Selected passage →
+ + + + + + +

The right hon. Member for Mansfield (Mr. Concannon) dwelt on many aspects of that problem with expertise. The more I listened to him talking about subsidence problems the more convinced I became that the expansion of Ellington colliery is the best way ahead for the NCB, as subsidence problems do not occur under the sea as they do under built-up areas such as Mansfield. We are bound to feel sorry for areas that suffer a problem such as Mansfield. The fact that the climate of pursuing claims has changed so dramatically in one community is bound to suggest that the same can happen in other places.

The other key element of the report is the effects of the overtime ban. It was nonsense to claim that the ban was something that the board could live with or even benefit from. It is obvious—some attempt was made to explain it in the evidence that the chairman gave to the Energy Select Committee—that the ban will prove quite costly for the NCB, not least because it cannot continue to meet all the demands for coal, while at the same time it has surplus coal in other places. That points to a miscalculation by the NCB and shows that the overtime ban is not doing anyone any good. It is not stopping pit closures and it is not encouraging customers to take out long-term contracts for the use of coal. It is harming the NCB's finances and is an expression of real frustration among many people in the mining industry but it is difficult to see what benefit anyone, anywhere will get out of it.

The announcements and revelations of the past few days have increased frustration in most parts of the industry and alarmed people in communities that will be badly hit. Many of them are areas where the general effects of recession and Government policy are most severe, such as the north-east of England. Collieries such as Bates in Blyth and Ashington are in areas where alternative opportunities are negligible. Hon. Members who represent County Durham can tell the same story. The major closures are projected in areas where there is no prospect of replacing jobs.

There is, however, some prospect, at least in the Northumbrian coalfield that, by expansion in areas such as Ellington, we can create additional jobs. It is certainly possible that more investment in Ellington to take up the reserves under the sea northwards towards Amble can create new opportunities in that part of the Northumbrian coalfield. The industry must have investment to replace what is being taken away. We must have greater confidence that we are not removing capacity which will be needed quite soon. It is well within living memory that, during a Labour Government's term of office, 200 pits were closed and before very long we were importing coal because there was a clear under estimate of future demand for coal. The record of prediction by all of the energy industries is appalling, whether it be the coal industry, the nuclear industry or the electricity generation industry. All of their projections have been drastically in error, and miners are therefore bound to question the closure of pits where there are clearly mineable reserves.

+ + + + + + +

Material supplied →

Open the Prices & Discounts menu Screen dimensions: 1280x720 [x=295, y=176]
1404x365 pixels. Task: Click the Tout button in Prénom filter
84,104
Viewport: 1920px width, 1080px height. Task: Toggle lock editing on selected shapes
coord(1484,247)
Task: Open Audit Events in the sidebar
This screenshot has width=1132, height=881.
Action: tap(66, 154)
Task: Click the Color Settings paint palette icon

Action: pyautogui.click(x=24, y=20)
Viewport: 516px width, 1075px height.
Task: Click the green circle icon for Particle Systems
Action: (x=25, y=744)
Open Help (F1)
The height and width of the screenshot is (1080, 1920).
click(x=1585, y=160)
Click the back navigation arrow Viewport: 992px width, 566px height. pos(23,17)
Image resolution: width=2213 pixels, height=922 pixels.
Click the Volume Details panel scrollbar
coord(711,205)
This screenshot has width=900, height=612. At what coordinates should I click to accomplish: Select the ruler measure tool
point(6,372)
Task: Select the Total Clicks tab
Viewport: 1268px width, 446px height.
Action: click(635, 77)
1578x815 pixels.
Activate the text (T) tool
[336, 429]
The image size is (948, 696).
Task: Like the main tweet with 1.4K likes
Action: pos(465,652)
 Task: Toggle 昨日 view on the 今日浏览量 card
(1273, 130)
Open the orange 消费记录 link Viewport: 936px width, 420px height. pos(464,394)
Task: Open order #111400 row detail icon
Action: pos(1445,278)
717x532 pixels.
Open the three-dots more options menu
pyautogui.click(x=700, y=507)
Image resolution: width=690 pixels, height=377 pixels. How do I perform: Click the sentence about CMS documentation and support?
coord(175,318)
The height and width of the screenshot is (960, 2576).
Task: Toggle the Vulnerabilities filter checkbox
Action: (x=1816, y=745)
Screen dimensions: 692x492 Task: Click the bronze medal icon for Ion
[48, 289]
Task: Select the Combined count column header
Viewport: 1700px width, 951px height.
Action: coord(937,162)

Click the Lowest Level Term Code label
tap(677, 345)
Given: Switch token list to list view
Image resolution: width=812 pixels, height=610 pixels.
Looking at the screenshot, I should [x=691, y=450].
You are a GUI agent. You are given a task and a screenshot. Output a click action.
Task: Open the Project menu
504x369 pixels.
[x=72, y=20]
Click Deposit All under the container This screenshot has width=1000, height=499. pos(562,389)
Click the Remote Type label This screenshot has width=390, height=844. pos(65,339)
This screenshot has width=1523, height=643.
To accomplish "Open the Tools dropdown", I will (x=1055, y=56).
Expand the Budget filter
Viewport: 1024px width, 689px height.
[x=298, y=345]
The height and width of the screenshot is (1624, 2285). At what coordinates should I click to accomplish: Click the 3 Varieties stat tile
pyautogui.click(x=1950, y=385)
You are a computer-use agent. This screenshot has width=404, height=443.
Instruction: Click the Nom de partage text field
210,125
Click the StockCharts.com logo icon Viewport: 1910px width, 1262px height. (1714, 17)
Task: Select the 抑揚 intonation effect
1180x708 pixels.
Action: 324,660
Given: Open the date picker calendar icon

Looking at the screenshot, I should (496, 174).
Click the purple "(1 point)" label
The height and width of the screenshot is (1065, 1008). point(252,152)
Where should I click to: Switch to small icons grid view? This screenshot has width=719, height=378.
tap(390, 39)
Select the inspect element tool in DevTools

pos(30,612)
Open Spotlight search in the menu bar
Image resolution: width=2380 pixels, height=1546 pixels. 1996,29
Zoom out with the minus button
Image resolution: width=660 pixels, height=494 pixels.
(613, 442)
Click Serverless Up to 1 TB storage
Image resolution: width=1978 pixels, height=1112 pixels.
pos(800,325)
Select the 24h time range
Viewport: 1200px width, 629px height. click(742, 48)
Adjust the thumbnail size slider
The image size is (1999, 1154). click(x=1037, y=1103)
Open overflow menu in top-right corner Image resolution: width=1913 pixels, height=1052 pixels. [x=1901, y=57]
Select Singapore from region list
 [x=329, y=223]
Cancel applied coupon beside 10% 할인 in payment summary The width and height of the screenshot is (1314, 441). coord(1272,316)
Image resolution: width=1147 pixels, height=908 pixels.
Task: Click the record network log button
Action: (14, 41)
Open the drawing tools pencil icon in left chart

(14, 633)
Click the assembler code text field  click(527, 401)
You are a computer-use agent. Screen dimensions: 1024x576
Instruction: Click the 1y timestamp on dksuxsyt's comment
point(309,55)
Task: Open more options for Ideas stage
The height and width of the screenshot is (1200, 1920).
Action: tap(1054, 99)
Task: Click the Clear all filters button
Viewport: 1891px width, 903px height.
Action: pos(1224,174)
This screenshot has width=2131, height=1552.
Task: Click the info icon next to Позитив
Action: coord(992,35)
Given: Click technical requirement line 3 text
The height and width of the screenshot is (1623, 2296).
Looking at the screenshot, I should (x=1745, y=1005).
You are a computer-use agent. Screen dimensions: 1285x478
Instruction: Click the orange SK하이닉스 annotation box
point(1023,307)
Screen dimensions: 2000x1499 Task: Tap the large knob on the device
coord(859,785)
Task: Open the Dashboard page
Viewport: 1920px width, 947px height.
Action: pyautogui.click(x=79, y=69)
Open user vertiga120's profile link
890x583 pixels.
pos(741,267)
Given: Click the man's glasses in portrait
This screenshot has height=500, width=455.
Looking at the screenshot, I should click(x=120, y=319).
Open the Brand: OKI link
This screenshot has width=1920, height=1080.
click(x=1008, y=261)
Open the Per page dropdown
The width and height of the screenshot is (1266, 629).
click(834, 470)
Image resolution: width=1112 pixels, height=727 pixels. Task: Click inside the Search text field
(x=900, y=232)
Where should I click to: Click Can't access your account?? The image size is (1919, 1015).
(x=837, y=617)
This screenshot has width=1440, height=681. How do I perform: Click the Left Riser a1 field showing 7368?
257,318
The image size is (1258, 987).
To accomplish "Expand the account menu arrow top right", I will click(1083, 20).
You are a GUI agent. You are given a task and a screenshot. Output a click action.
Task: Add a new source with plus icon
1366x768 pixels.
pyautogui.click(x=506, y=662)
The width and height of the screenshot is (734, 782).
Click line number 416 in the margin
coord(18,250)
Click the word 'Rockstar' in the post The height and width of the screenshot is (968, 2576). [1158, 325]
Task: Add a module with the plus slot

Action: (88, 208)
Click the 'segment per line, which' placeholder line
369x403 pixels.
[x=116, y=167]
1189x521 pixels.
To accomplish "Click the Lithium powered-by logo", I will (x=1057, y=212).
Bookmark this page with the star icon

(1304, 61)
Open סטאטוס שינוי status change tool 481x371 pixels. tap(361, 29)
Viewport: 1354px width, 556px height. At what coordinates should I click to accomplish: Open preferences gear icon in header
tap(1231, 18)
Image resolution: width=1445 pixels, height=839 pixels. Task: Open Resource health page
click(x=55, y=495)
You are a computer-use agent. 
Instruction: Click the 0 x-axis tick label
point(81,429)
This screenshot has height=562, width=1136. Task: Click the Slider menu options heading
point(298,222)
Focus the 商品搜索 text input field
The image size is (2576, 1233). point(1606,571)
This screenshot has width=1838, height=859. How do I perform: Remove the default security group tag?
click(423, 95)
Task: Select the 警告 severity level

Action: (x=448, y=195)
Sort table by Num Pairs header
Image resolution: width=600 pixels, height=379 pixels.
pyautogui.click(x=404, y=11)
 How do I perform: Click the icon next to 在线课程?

+ + + + + + +

Set tasks →
#1 In the coal industry speech, what reason does the speaker give for becoming convinced that expanding Ellington colliery is the best way ahead for the NCB? Answer in one to three sentences.
#2 In the coal industry speech, reproduce everything from "The other key" down to "get out of it.", substituting "overtime embargo" for "overtime ban" at each occurrence.
#3 In the coal industry speech, condense the paragraph beginning "The announcements and revelations of the past few days" into a short bulleted list that keeps its main facts.

Answers for the exercise →
#1 The speaker heard the Member for Mansfield describe subsidence problems and became convinced that expanding Ellington was the right course. Subsidence does not occur under the sea as it does under built-up areas such as Mansfield.

#2
The other key element of the report is the effects of the overtime embargo. It was nonsense to claim that the ban was something that the board could live with or even benefit from. It is obvious—some attempt was made to explain it in the evidence that the chairman gave to the Energy Select Committee—that the ban will prove quite costly for the NCB, not least because it cannot continue to meet all the demands for coal, while at the same time it has surplus coal in other places. That points to a miscalculation by the NCB and shows that the overtime embargo is not doing anyone any good. It is not stopping pit closures and it is not encouraging customers to take out long-term contracts for the use of coal. It is harming the NCB's finances and is an expression of real frustration among many people in the mining industry but it is difficult to see what benefit anyone, anywhere will get out of it.

#3
- Recent announcements and revelations have increased frustration across most of the industry and alarmed communities that will be badly hit.
- Many of these communities are in areas where recession and Government policy hit hardest, such as the north-east of England.
- Collieries such as Bates in Blyth and Ashington lie in areas with negligible alternative opportunities, and County Durham faces the same situation.
- The major closures are projected where there is no prospect of replacing jobs.